You can see the speed for yourself. Here is my first speedrun livestreamed: https://www.youtube.com/watch?v=Yg6UFyIPYNY





That code has a lot of smell IMHO :/

What's the rationale behind writing PHP as if it was JS? Unless I am mistaken it's like someone just did a transliteration from JS to PHP without even converting the JSDoc to PHPDoc.

And are there any tests for the code?


I actually based it on an existing PHP adapter for MySQL. Together with the AI, I went over all the features that needed refactoring, and what would work in Postgres and Sqlite the same way, etc. There were a ton of nuances.

So your actual output has not increased by 20-50x, just some parts of it? What's your speedup like over an entire project, not just cherrypicked parts?

I think those parts were the big bottleneck, so technically, yes it has.

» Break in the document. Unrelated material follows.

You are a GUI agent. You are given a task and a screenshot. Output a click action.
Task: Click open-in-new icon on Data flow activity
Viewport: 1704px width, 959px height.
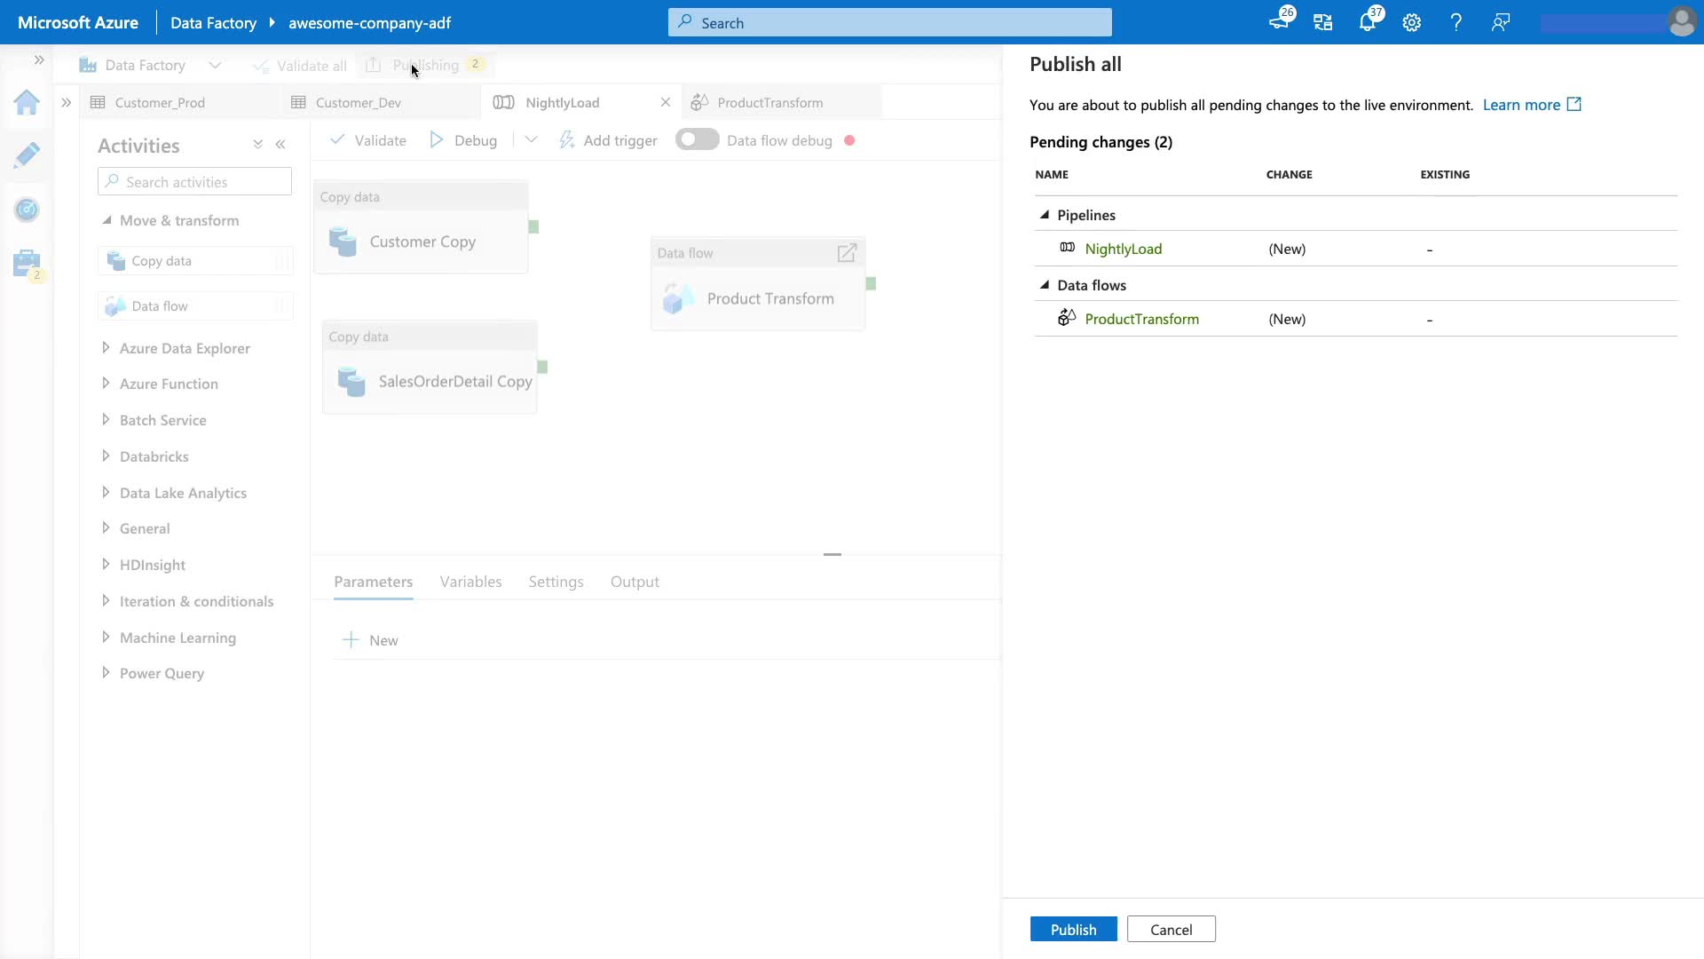click(x=847, y=253)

Why not merged to main? What is the definition of done being applied here?

The code is stable and partially tested. Needs a lot more testing before committing it to main. This is mainly because the primary ORM adapter for MySQL has been rewritten, and a lot of apps use it.

I think in 2026 the automation will reach the testing, closing the loop. At that point, no humans in the loop will make software development extremely fast.